**Activity**:
Could you print each entry below verbatim while omitting the pictures?

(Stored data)
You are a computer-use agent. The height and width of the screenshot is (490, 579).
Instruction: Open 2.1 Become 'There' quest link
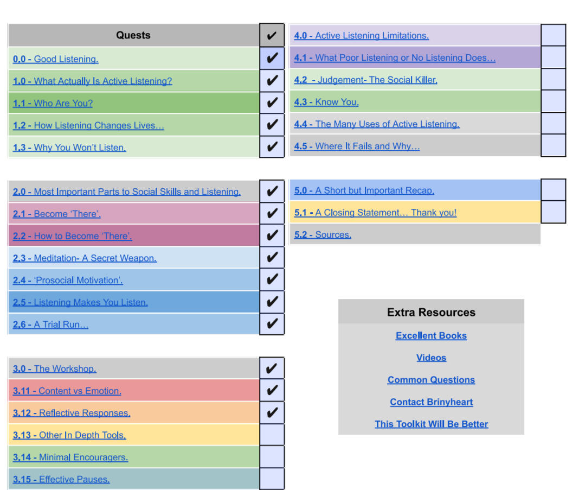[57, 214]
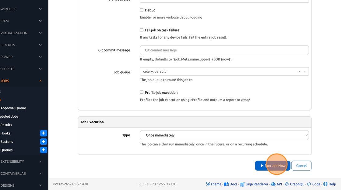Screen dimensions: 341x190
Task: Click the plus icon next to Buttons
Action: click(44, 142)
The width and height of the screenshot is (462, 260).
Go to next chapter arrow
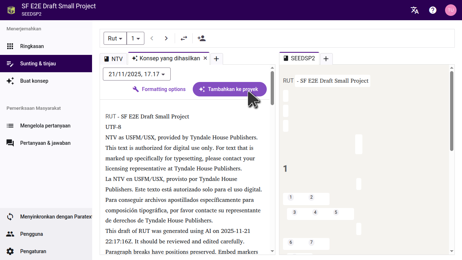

**Reply to the task**:
You are a computer-use agent. The height and width of the screenshot is (490, 579).
Instruction: Open 2.1 Become 'There' quest link
[57, 214]
Screen dimensions: 341x190
Task: Click the plus icon next to Buttons
Action: click(44, 142)
The width and height of the screenshot is (462, 260).
Go to next chapter arrow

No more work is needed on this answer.